やがて、私の行き先に2人の見知らぬ女が見えたところで足を止める。
片方は、薄い紫色の髪が腰まであり、手入れなんてまるでしていないようなボサボサ具合で、目の下にどれだけ寝ても消えそうにない隈を作っているひどく痩せている猫背の女で。
もう1人は、深緑色の髪を肩で切り揃えて、右隣の女を絶対に視界に入れないと言うようにそっぽを向いており、こちらを睨みつけているところ以外は特に見るべきところのない見覚えのある女だった。

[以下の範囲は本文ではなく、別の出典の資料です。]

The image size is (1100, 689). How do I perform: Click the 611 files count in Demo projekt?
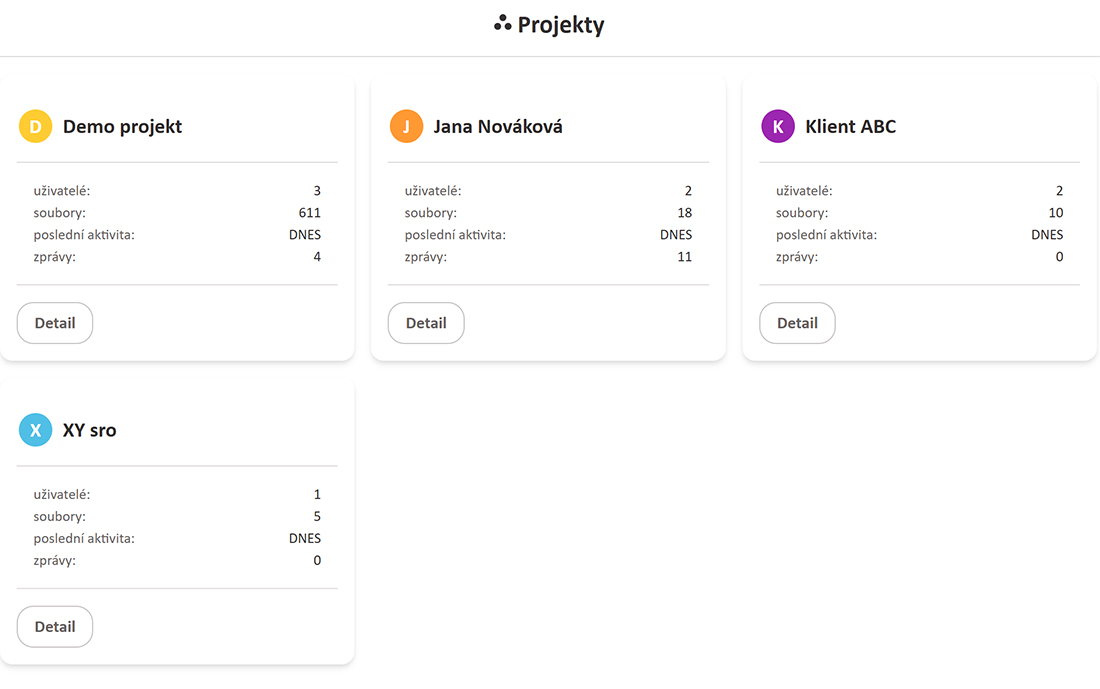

「あっ、あっ・・・・・・あ・・・・・・・・・・・・の、わっ・・・・・・私は・・・・・・・・・羨望嫉妬と、いう名・・・・・前を付けられ・・・・・・・・・ていて、いっ、今、今・・・・・・・・・・・・から、あっなた・・・・・・・・・を、こっ、ころっ、殺すッ人・・・・・・・・・で・・・・・・・・・・・・・・す」
途切れ途切れの殺害予告。
見た目だけでなく、声からも危機感なんて感じない。警戒するだけ意味がない。
隣でそっぽ向いている女の方が危険だ。
ただ、2人とも私についてくるだけの力量はあって、ただの二人組の通り魔なんかでもなく、私が変異の王として殺害予告をしてきている。
ならば、殺すまで。
「ねぇ、あなたは殺害予告はしないの?」
そっぽを向いていた女は、はあぁ?と不機嫌そうな声を上げ、舌打ちをして、顎を上げて私を見下す。
「なんで私がそんな面倒なことをしなくちゃいけないのよ。私はこの自称私の友達のゴミが焼却される無様な様子を見にきたのよ。別にあなたがこの横のクズに殺されそうになって命乞いする様でも構わないんだけど」
「ひっ、酷いよ!わ、わた・・・・・・・し、たち、友達でしょお?」
そう言って、ぽこぽこと優しく、殴りつける。それを鬱陶しそうに見ながらも抵抗せず、むしろ嫌いな人間が足掻いている様を嘲笑するような、そんな笑みを貼り付けている。
仲がいいのか悪いのか。悪い方だと思うのだけど。
「ねぇ、なんで一昨日くらいから付け回してきたのかな?」
「あっ、えっ・・・・・・・・・・・・と、そ、そ・・・・・・・・・うゆう、命令・・・・・・・・・だった、から」
私の質問に、嫉妬と名乗った女がぽこぽこと叩く手を止めて、息切れを整えてから、あっさりと答える。 「じゃ、じゃあ・・・・・・・・・わた・・・しからも、一つ、い、いい・・・・・・・・・・・・・・・かな?」
そう訊きながら、背中に手を伸ばして、背中に隠していたであろう短刀を取り出す。
どんな隠し方をしていたのか、女の右手には、小指と薬指の間、薬指と中指の間、中指と人差し指の間に一本ずつ持って、左手も同じなので計6本の短刀が握られていた。
その短刀も刃こぼれがひどく、錆び付いているものもあり、相手を苦しませて殺すことに特化したようなもので、おおよそ殺し合いで使えるようなものではない。
両腕をダランと、まるで神経が切れたように垂らし、猫背で丸まった体をさらに丸めて、腹の辺りに頭がきたところで顔をこちらに向けて、目を見開き、首を90度以上傾け、
「あなた、友達は何人いますか?」
今聞くことではないだろうと言いたくなることを訊いてきた。